*DATA EXCERPTS:*
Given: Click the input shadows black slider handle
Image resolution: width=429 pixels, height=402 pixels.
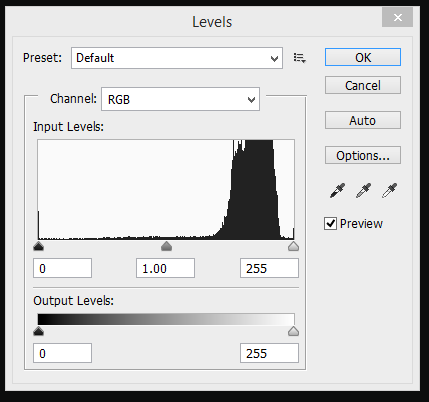Looking at the screenshot, I should point(39,246).
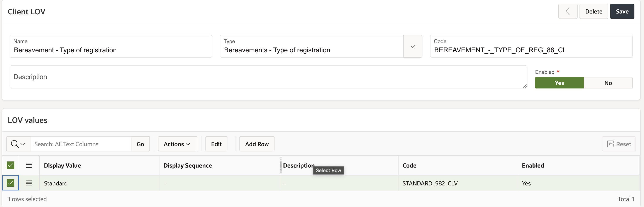Sort by Display Value column header

pos(62,166)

*THE TASK:* Everything in the data except the pictures needs to be written out exactly.

*RESPONSE BELOW:*
Given: Click the input shadows black slider handle
Image resolution: width=429 pixels, height=402 pixels.
Looking at the screenshot, I should point(39,246).
Sort by Display Value column header

pos(62,166)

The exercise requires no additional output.